Figure 3Total time technology attached and up-time.
Clinical event detection.
| High heart rate | Low heart rate | High respiratory rate | Low respiratory rate | |||||||||
|---|---|---|---|---|---|---|---|---|---|---|---|---|
| Pre-A | Pre-H | Post | Pre-A | Pre-H | Post | Pre-A | Pre-H | Post | Pre-A | Pre-H | Post | |
| True positive | 65 | 60 | 72 | 0 | 0 | 0 | 634 | 407 | 506 | 10 | 1 | 1 |
| True negative | 1458 | 1206 | 1206 | 1529 | 1251 | 1251 | 292 | 198 | 198 | 653 | 279 | 293 |
| False positive | 26 | 15 | 10 | 3 | 3 | 3 | 29 | 42 | 12 | 90 | 14 | 1 |
| False negative | 20 | 14 | 7 | 1 | 1 | 1 | 411 | 83 | 14 | 12 | 6 | 5 |
| Accuracy | 97% | 98% | 99% | 100% | 100% | 100% | 68% | 83% | 96% | 87% | 93% | 98% |
| Sensitivity | 77% | 81% | 90% | 0% | 0% | 0% | 61% | 83% | 97% | 46% | 14% | 17% |
| Specificity | 98% | 99% | 99% | 100% | 100% | 100% | 91% | 83% | 94% | 88% | 95% | 100% |
| PPV | 71% | 80% | 86% | 0% | 0% | 0% | 96% | 91% | 97% | 10% | 7% | 50% |
| NPV | 99% | 99% | 99% | 100% | 100% | 100% | 42% | 71% | 93% | 98% | 98% | 98% |
| FN:FP | 1:1.3 | 1:1.1 | 1:1.4 | 1:3 | 1:3 | 1:3 | 1: 0.1 | 1:0.5 | 1:0.9 | 1:7.5 | 1:2.3 | 1:0.2 |
Pre-adjudication with adequate signal quality analysis (Pre-A); pre-adjudication with higher signal quality analysis (Pre-H); post-adjudication (Post); positive predictive value (PPV); negative predictive value (NPV); false negative event to false positive event ratio (FN:FP).

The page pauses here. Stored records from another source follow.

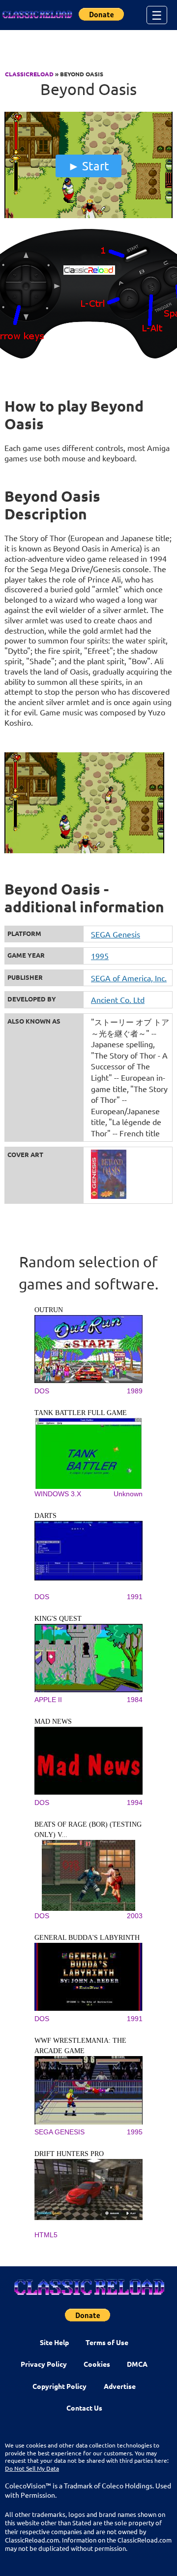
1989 (135, 1391)
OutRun (48, 1310)
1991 (135, 1597)
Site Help (54, 2342)
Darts (45, 1515)
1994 (135, 1802)
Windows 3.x (57, 1494)
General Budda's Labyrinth (87, 1937)
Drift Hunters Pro (69, 2153)
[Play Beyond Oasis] (88, 216)
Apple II (48, 1700)
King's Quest (58, 1618)
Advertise (120, 2386)
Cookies (97, 2363)
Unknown (128, 1494)
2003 (135, 1916)
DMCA (137, 2363)
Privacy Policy (44, 2363)
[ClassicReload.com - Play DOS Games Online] (37, 15)
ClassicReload (29, 74)
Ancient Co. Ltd (118, 999)
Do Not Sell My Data (32, 2468)
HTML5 (46, 2235)
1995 (100, 956)
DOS (41, 1391)
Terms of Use (107, 2342)
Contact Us (84, 2407)
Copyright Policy (59, 2386)
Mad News (53, 1721)
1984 (135, 1700)
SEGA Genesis (115, 934)
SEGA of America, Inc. (129, 978)
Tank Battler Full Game (80, 1413)
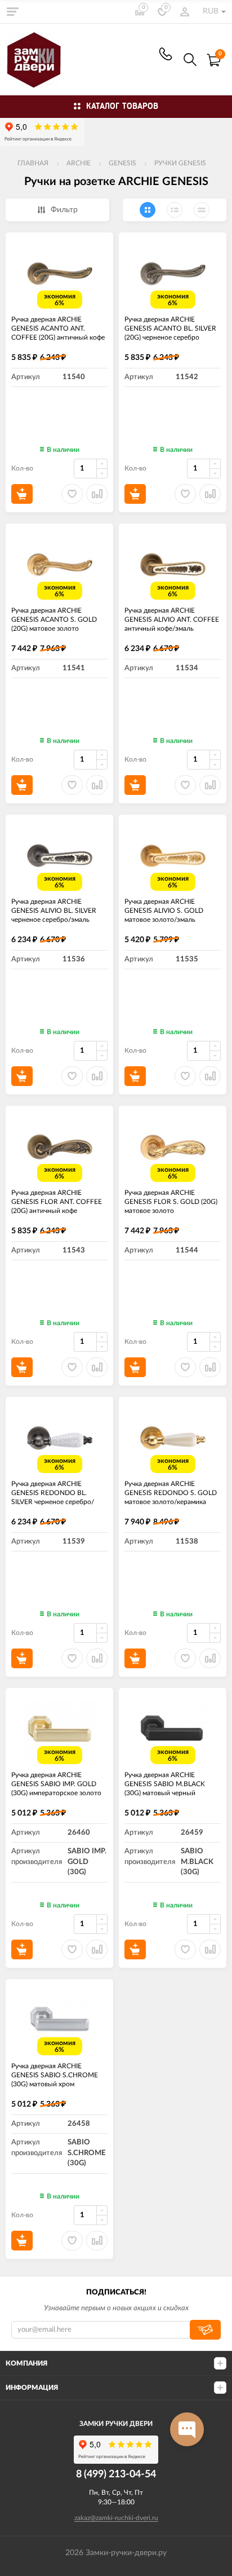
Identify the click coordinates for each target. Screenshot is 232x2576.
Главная (32, 163)
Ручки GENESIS (180, 163)
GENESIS (122, 163)
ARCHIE (78, 163)
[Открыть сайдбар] (12, 11)
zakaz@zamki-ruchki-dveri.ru (116, 2518)
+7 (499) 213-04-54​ (165, 53)
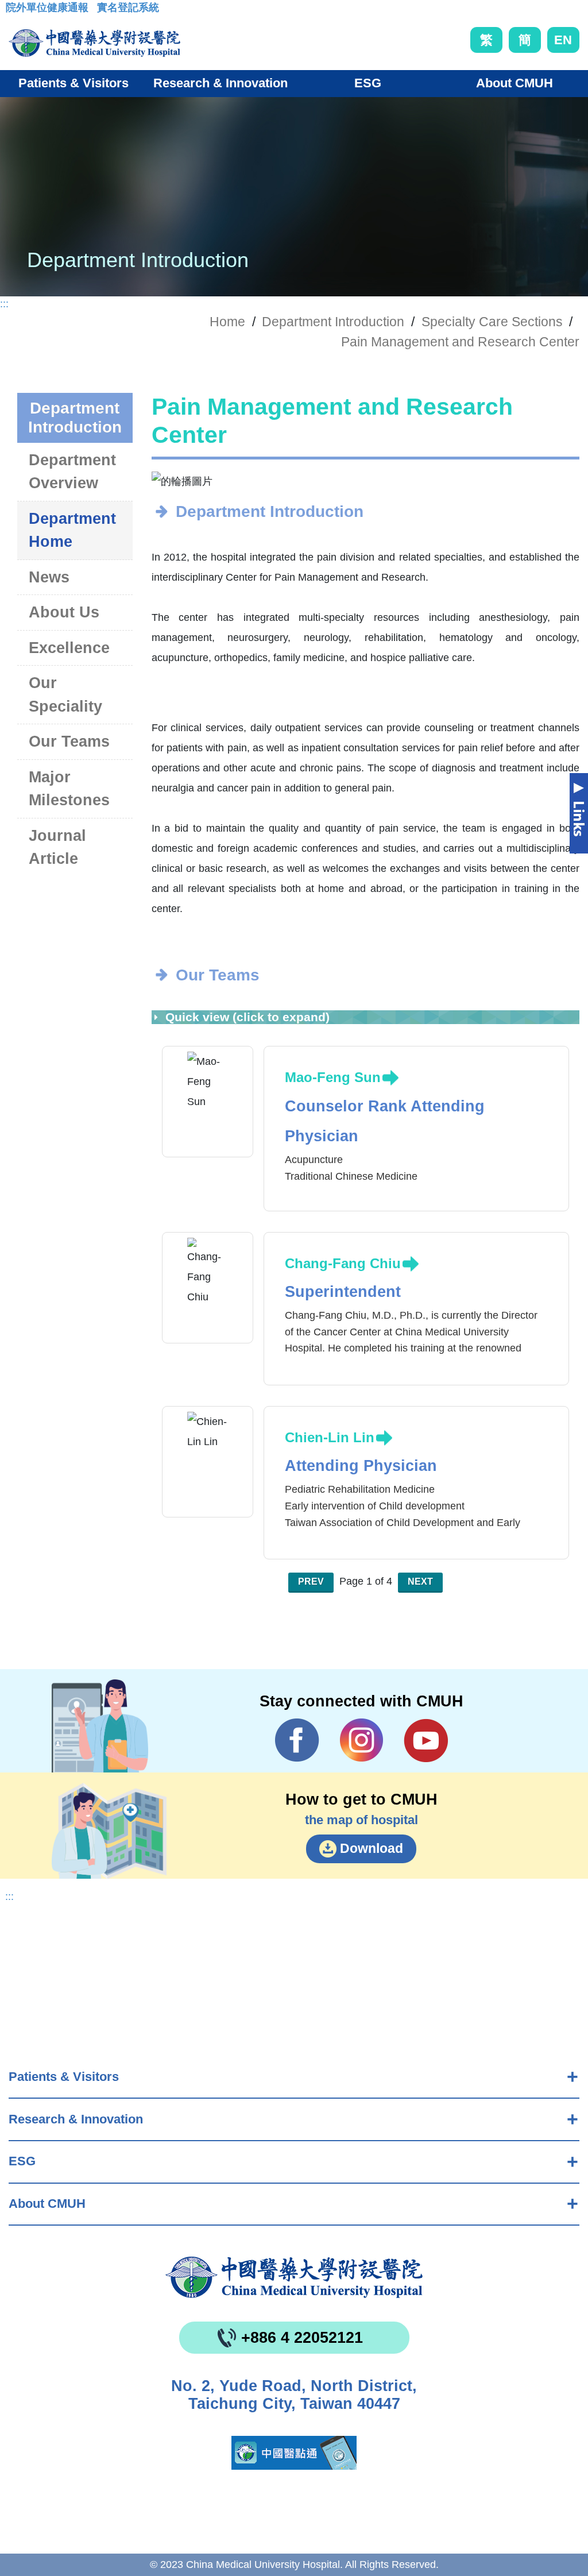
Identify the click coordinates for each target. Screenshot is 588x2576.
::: (14, 11)
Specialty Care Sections (492, 321)
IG (361, 1740)
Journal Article (57, 847)
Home (227, 321)
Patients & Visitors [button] (73, 83)
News (49, 577)
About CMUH (47, 2203)
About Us (64, 612)
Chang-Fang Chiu (343, 1263)
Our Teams (69, 741)
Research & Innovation (76, 2119)
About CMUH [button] (514, 83)
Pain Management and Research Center (460, 341)
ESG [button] (367, 83)
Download (371, 1848)
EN (563, 40)
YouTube (426, 1740)
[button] (349, 476)
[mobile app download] (294, 2453)
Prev (311, 1581)
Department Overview (72, 471)
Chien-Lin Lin (329, 1437)
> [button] (559, 482)
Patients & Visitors (64, 2076)
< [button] (172, 482)
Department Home (72, 530)
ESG (22, 2161)
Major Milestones (69, 788)
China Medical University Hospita (294, 2277)
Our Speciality (65, 694)
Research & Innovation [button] (220, 83)
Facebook (297, 1740)
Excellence (69, 647)
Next (420, 1581)
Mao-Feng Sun (333, 1077)
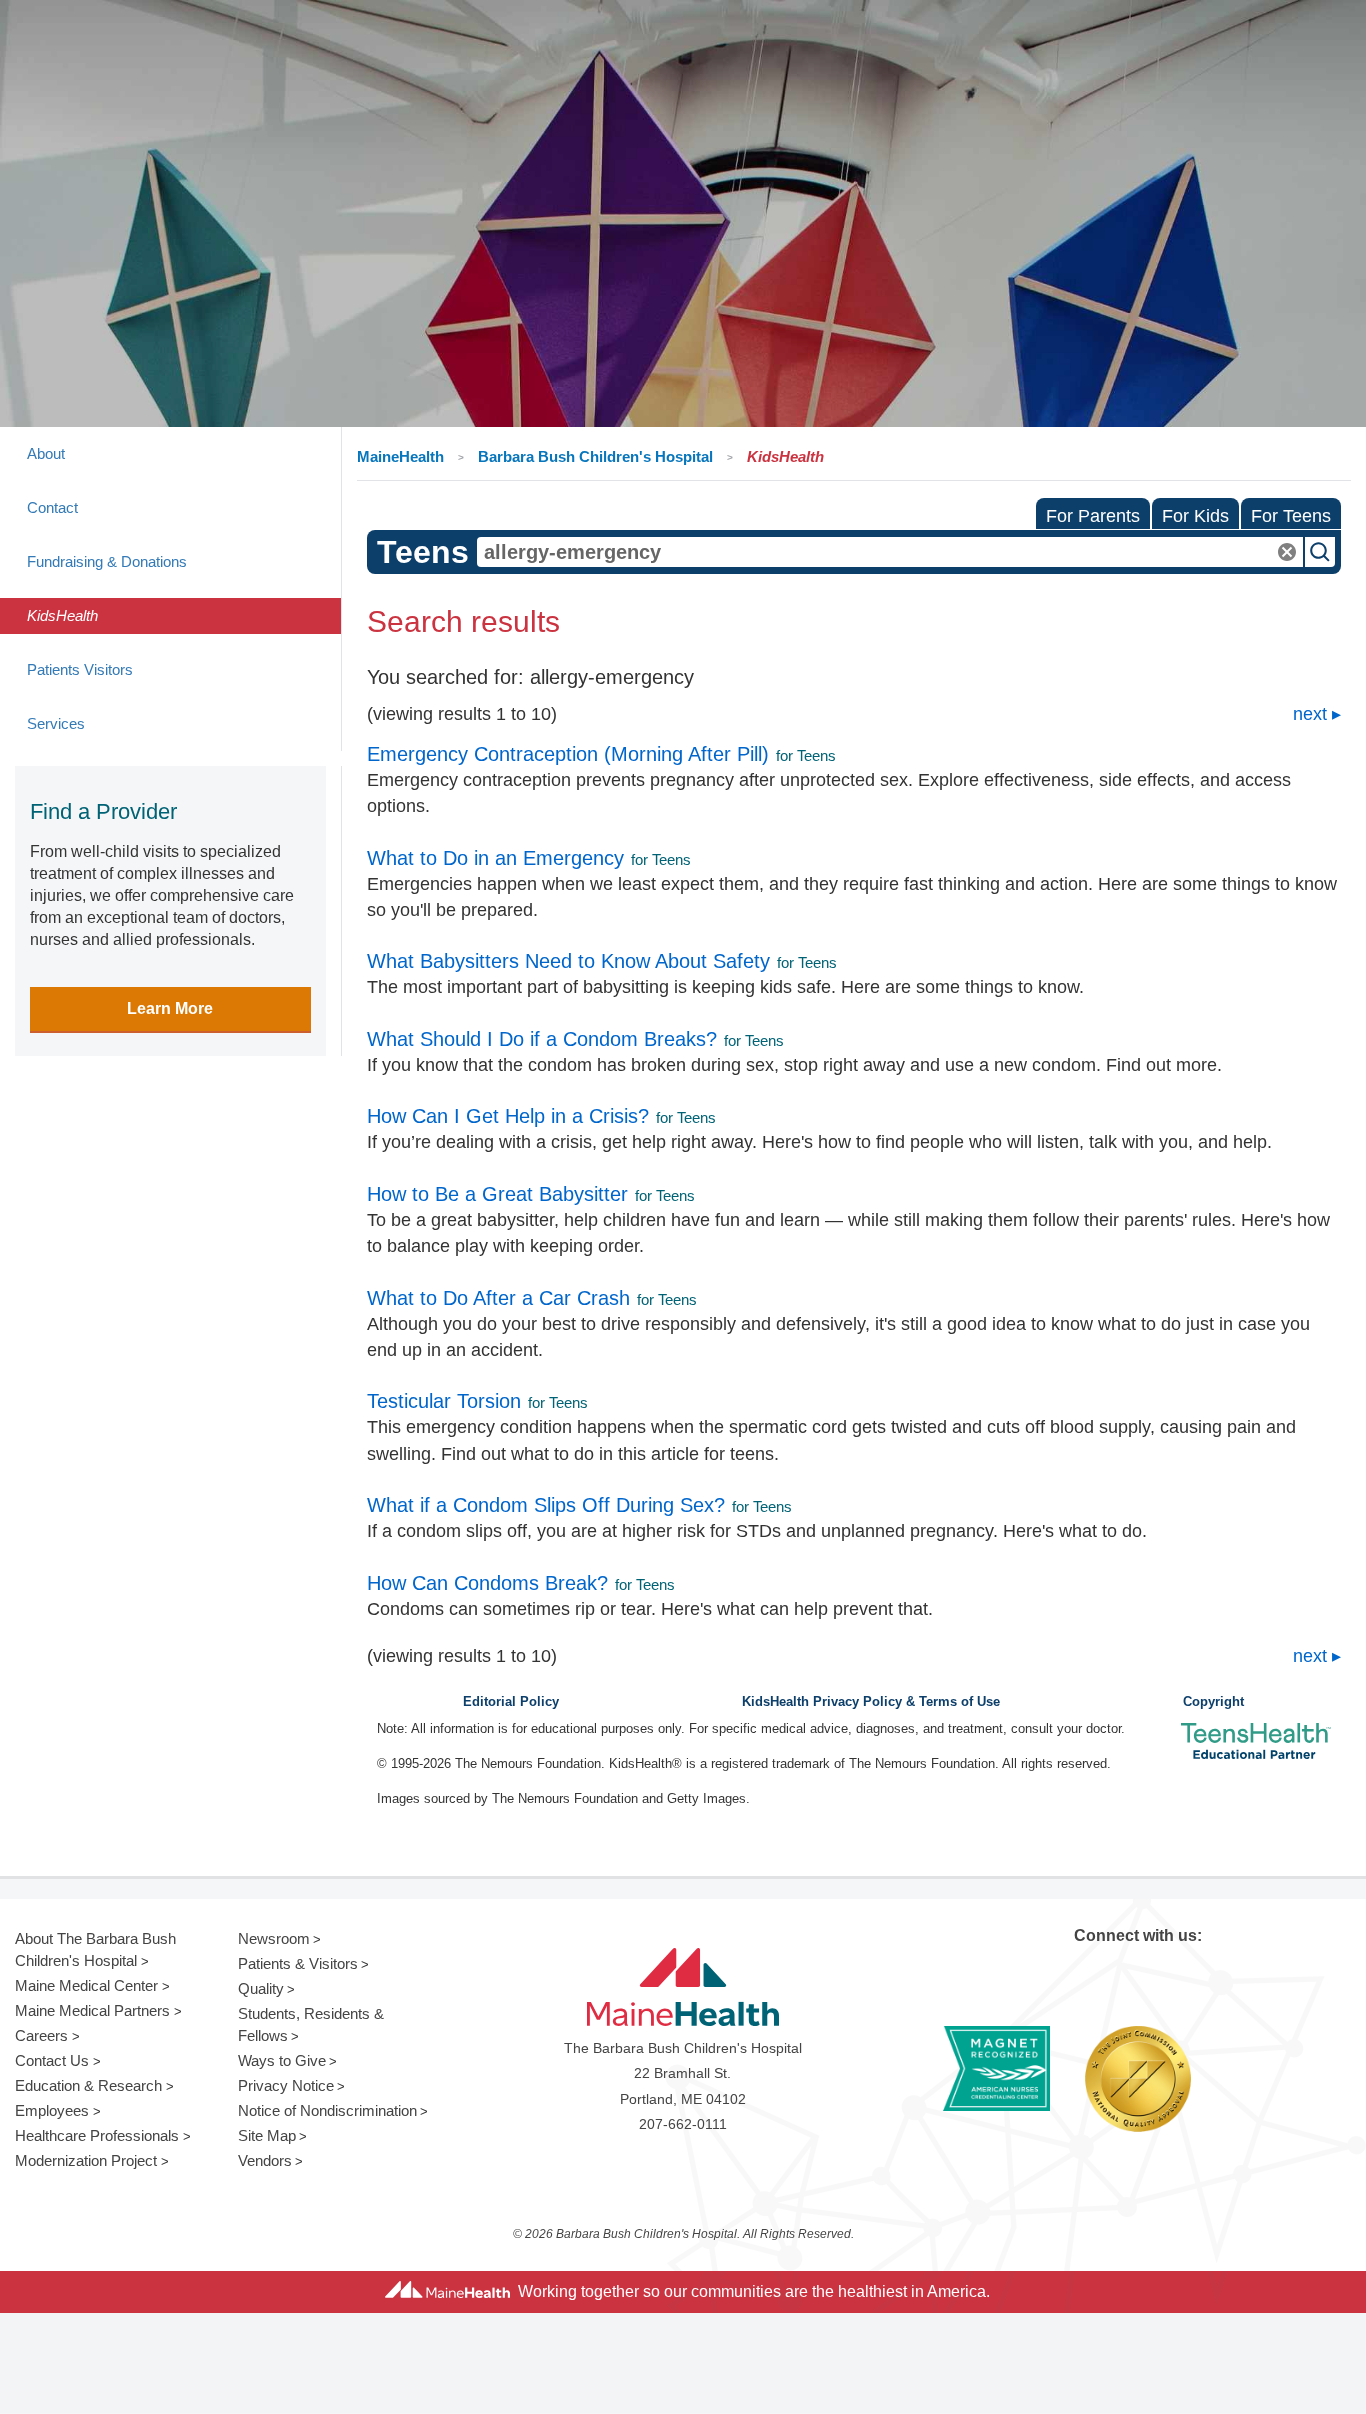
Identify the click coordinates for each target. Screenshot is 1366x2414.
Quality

Accuracy = (True positive + True negative)/(True positive + True negative + False negative + False positive); Sensitivity = True positive/(True positive + False negative); Specificity = True negative/(True negative + False positive); PPV = True positive/(True positive + False positive); NPV = True negative/(True negative + False negative).
Figure 4Bland–Altman plots of measured (a) heart rate (HR) and (b) respiratory rate (RR) as measured by EarlySense’s and the reference technologies. Colors indicate which participant neonate is associated with the measurement pair.